In the paper the results of experimental studies of rock geomechanical behavior are presented. These results were used as a basis for estimating the stress state from critically stressed fractures analysis.

A series of triaxial tests on the rock samples was performed in this study. Each sample was subjected to radial and axial stresses. The stress-strain curves were analyzed with volumetric strain – axial stress curve being of especial interest. It appeared that after a certain critical point (related to the start of microfractures propagation inside the sample) the volumetric strain curve is nonlinear. A mathematical model for this nonlinear behavior is also introduced.

At the same time the critically stressed fractures were analyzed. It was postulated that the fractures appear in the rock and their stable propagation takes place after the stress state exceeds a critical one determined by the fracture initiation Griffith criteria. Loading the sample above this critical state leads to appearance of critically stressed planes, which spatial orientation can be determined for each stress state. The fraction of critically stressed fractures was introduced as a nominal parameter defined as the ratio of areas of the Mohr’s circle being above the frictional failure envelope to the full area of Mohr’s circle.

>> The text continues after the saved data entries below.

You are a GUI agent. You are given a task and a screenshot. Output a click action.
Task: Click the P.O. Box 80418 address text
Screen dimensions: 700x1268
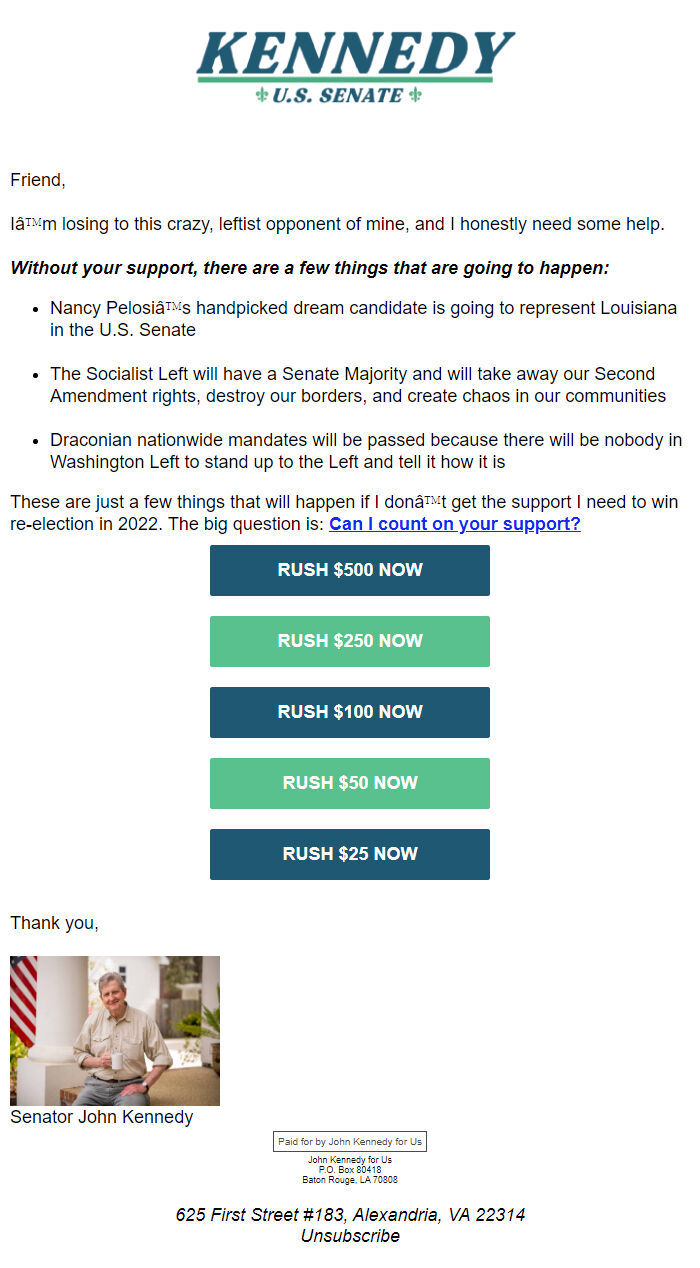(x=350, y=1170)
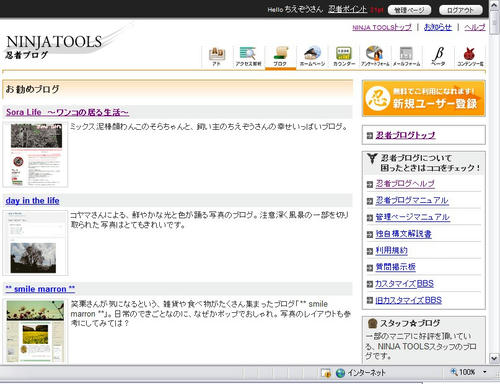Open the day in the life link

tap(32, 201)
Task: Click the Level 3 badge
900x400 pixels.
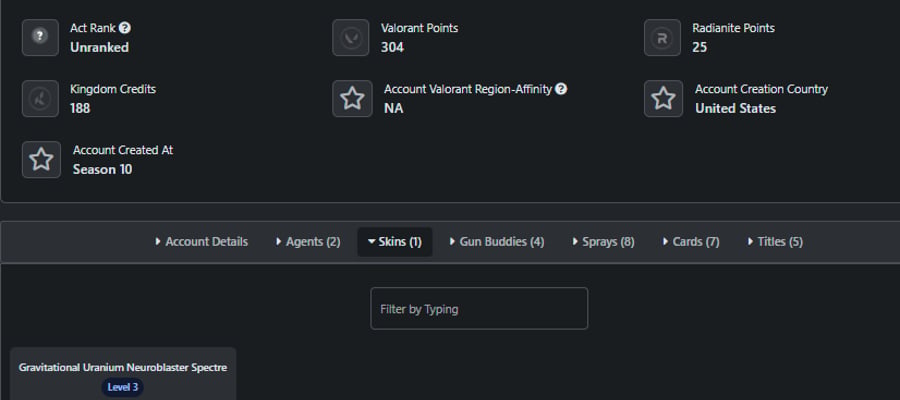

It appeared that the dependence between volumetric strain of the sample and the fraction of critically stressed fractures remains the same for different loading cycles – fig. 1. Here we use effective elastic modulus which is partial derivative of axial stress with respect to volumetric strain. The result is the same for different rock samples and loading conditions – the curves from different loading cycles merge providing the fraction of critically stressed fractures to relate the current stress state and measurable variance in elastic modulus of the medium.
The obtained result may be interpreted in the following way: whenever one can see that the elastic modulus of a certain domain of the rock strongly differs from the mean elastic modulus, it may be related to the presence of critically stressed fractures in this domain. In case when no other reasons from such local extrema are observed and one has obtained a typical elastic modulus – fraction of critically stressed fractures curve (like the one at fig. 1) for this particular rock, it becomes possible to numerically evaluate the fraction of critically stressed fractures. This provides an extra relationship between principal stresses while solving the inverse problem of in-situ stress state estimation.